» Try it:
Find the line with "868x447 pixels. At" in the entries below, then output every line from it down to the line with "Task: Click the checkmark beside 電話番号の入力", exactly and with no pictures.

Stored items

[Start of Attachment]

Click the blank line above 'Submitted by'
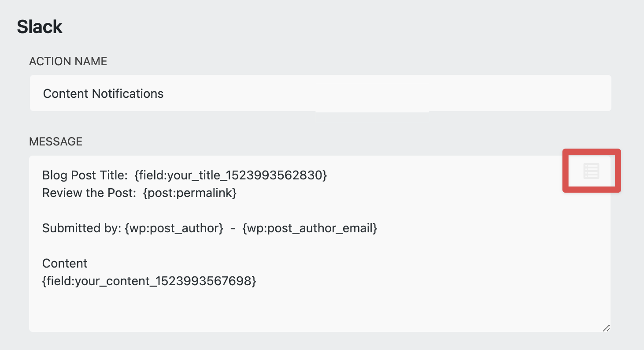The width and height of the screenshot is (644, 350). pyautogui.click(x=176, y=211)
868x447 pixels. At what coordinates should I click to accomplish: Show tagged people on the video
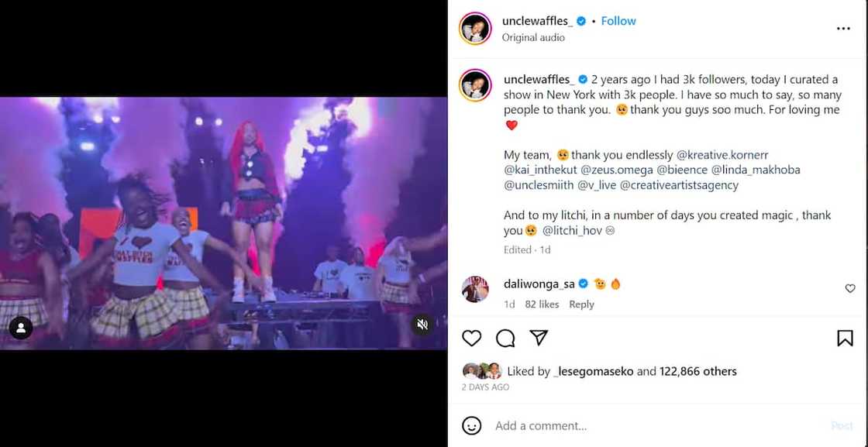[x=21, y=328]
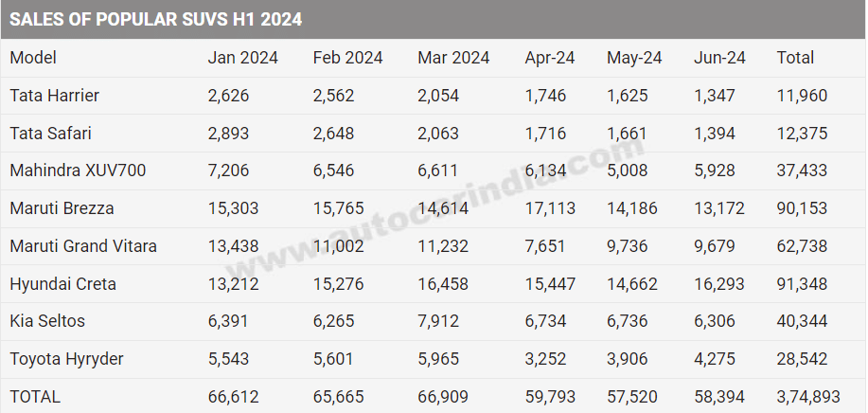Select the Jan 2024 column header
868x413 pixels.
[243, 58]
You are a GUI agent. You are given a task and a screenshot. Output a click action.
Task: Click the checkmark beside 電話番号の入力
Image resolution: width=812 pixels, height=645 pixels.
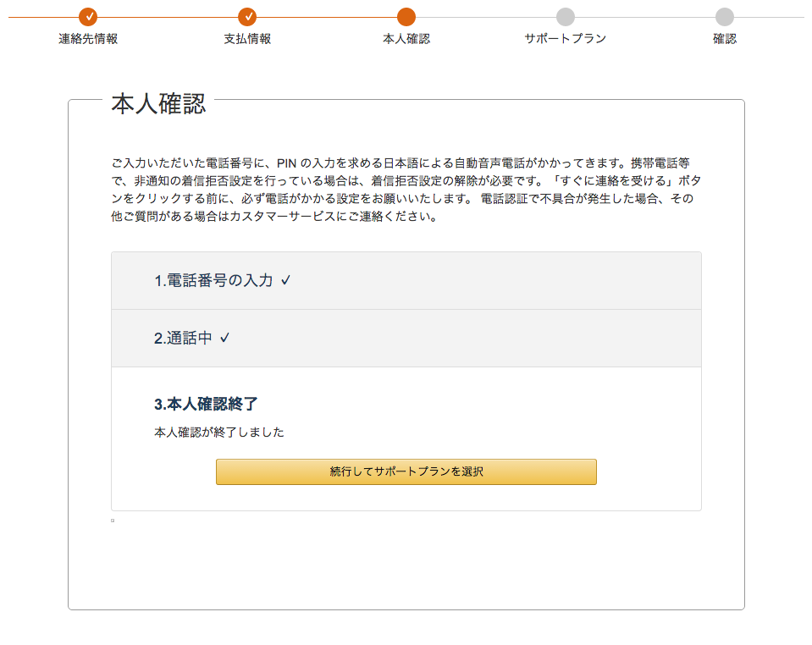click(287, 279)
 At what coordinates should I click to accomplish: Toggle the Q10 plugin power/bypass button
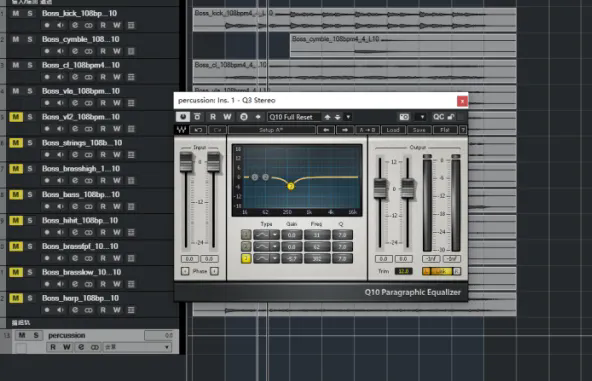pos(183,117)
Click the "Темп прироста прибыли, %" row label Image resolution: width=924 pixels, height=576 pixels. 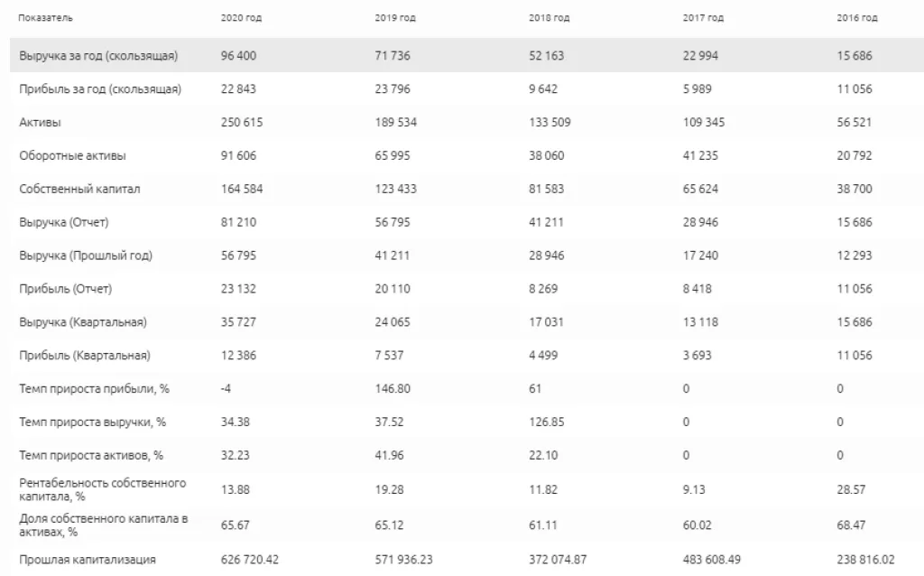[93, 389]

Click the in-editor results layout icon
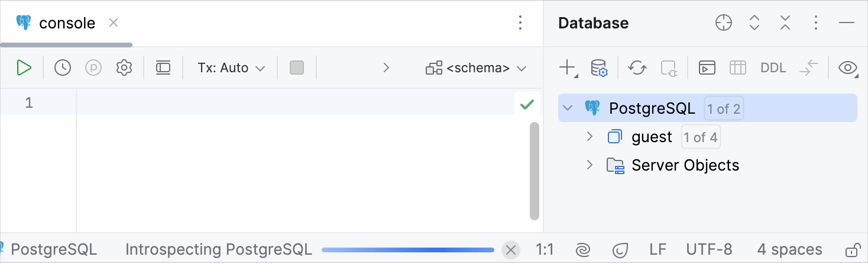(x=163, y=68)
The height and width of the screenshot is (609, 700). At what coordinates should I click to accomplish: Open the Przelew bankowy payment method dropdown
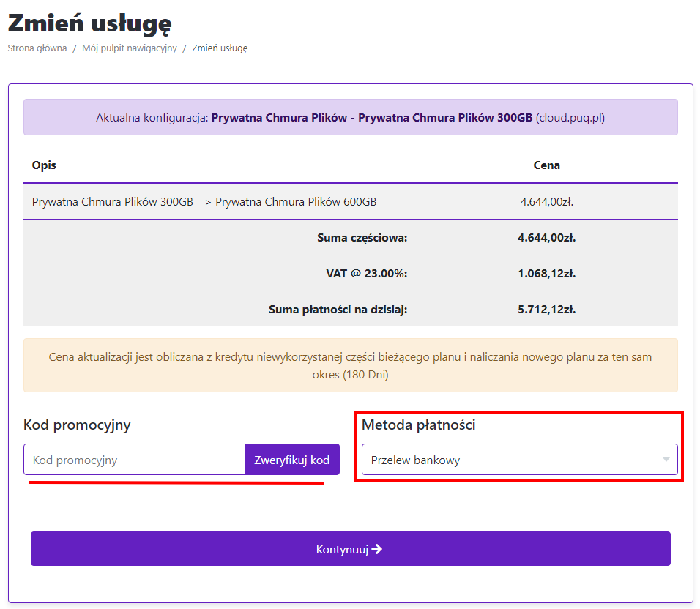513,460
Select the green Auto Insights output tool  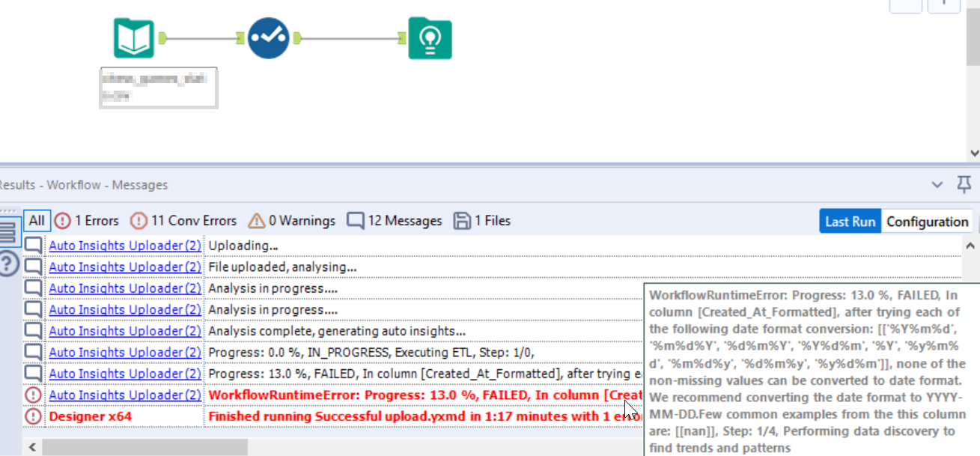click(429, 36)
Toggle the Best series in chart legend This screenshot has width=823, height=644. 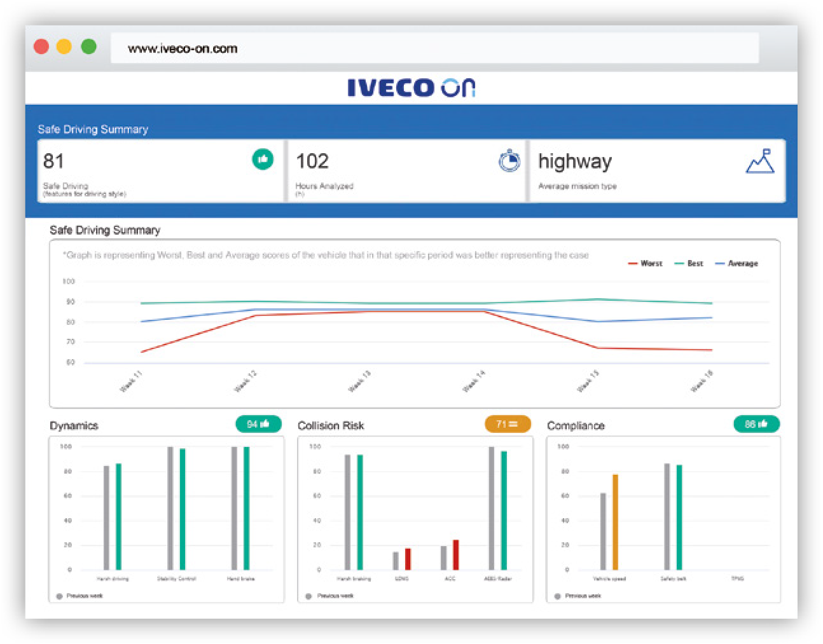coord(689,263)
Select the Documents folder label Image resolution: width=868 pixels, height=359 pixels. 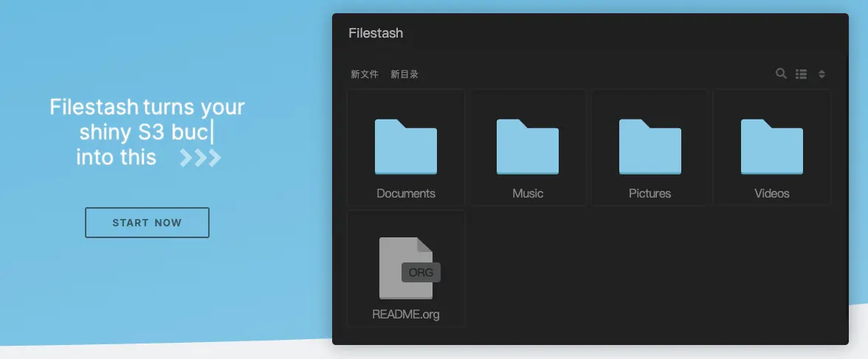(x=406, y=193)
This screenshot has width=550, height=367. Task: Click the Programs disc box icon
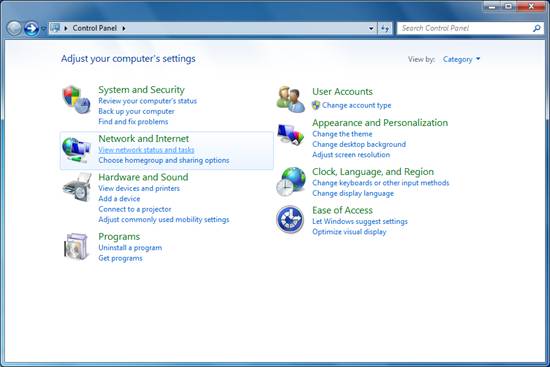point(76,247)
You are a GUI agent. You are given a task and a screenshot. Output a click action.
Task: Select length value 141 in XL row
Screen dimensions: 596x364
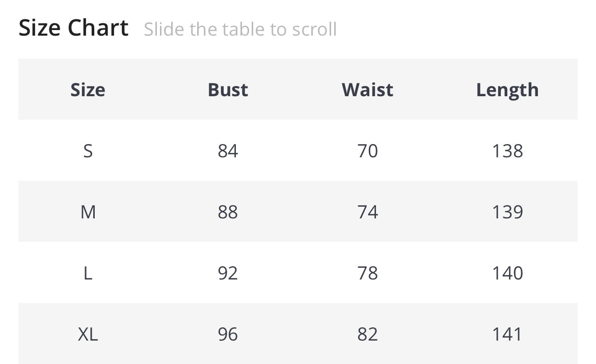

[End of Attachment]

» Exercise result:
868x447 pixels. At what coordinates should I click to accomplish: Show tagged people on the video
[x=21, y=328]
Select the Jan 2024 column header
868x413 pixels.
[243, 58]
You are a GUI agent. You are given a task and a screenshot. Output a click action.
Task: Click the checkmark beside 電話番号の入力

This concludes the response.